In his role as a lead consultant with the U-Foundation, a Liberian nongovernmental organization that delivers training in a number of subject areas—including literacy, agriculture and development —the Rev. Wellington Morris has helped to shape one of the efforts. As part of the Feed the Future Champions for Change Leadership Training, Rev. Morris is helping to train women farmers in literacy, agriculture and business skills.

So far, Rev. Morris has been able to reach out to about 50 women. They are known as “market women”—smallholders who grow food to feed their families but who may also produce a surplus yield that they can sell in markets. These women have specifically requested the training because they are confident that its benefits will include knowledge that will help them sell their produce in the markets within the region of Careysbury, Montserrado.

“We have developed a training to specifically educate our market women on food security, how to manage money, and small businesses,” said Rev. Morris. Because the U-Foundation, a civil society organization, is part of the local community and has its ear to the ground there, he added, it was able to detect something that outsiders might have missed: If people see literacy as a tool they can use to help them in both their farming and business practices, then they are more likely to want to become literate.

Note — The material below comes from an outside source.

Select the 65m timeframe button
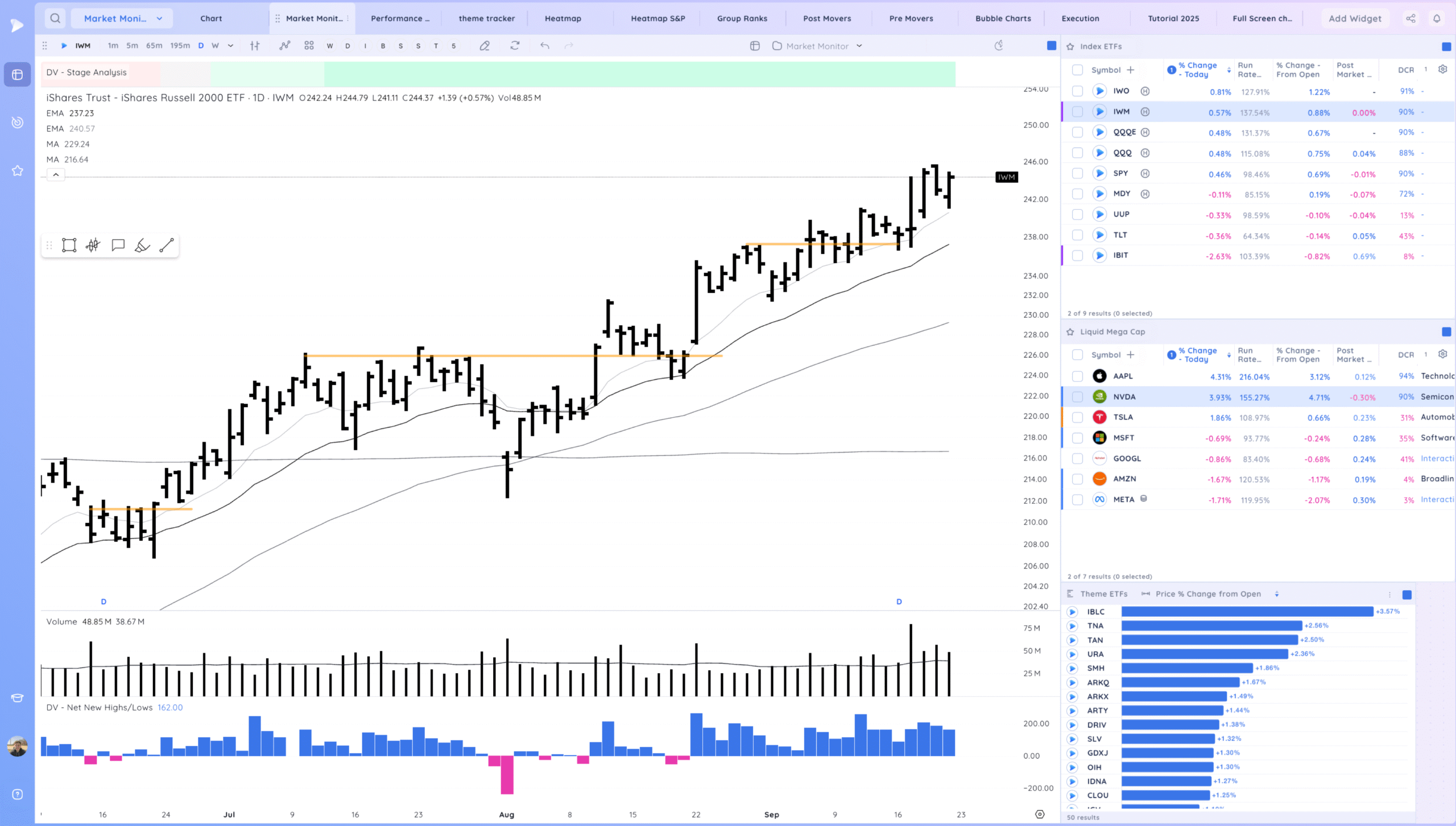 (x=154, y=45)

The women who show interest in the training gather for 3 hours, outside of the market place. The format of the training includes a dynamic discussion that uses illustrations and engages the participants, encouraging them to offer their own points of view. The women then break out into small groups to reflect and develop action plans. 

The U-Foundation plans to extend this capacity building training, with its emphasis on food security and good business practices as well as on literacy, to 10,000 market women and men. To date, the U-Foundation has developed 40 different training manuals, which target different types of topics and lessons that are relevant to the community. It also has trained 30 instructors.

Drawing on the Champions for Change curriculum, the U-Foundation has trained 40 adult literacy-learning facilitators and delivered customized leadership training to 600 teachers in a total of five of Liberia’s counties. One of the teachers, Blessing George Azoukwo from Montserrado County, is now a facilitator and coordinator with U-Foundation. The women who have participated in the literacy training, she said, are now taking the lessons and concepts they learned and are using them to improve their livelihoods. The effort, she stressed, has “impacted a lot of lives.” 

Rev. Morris hopes that it will impact many more, so that “illiterate adults who are farmers and marketers, especially women, will be able to listen, read and write effectively to help them earn a good income from their farm businesses.”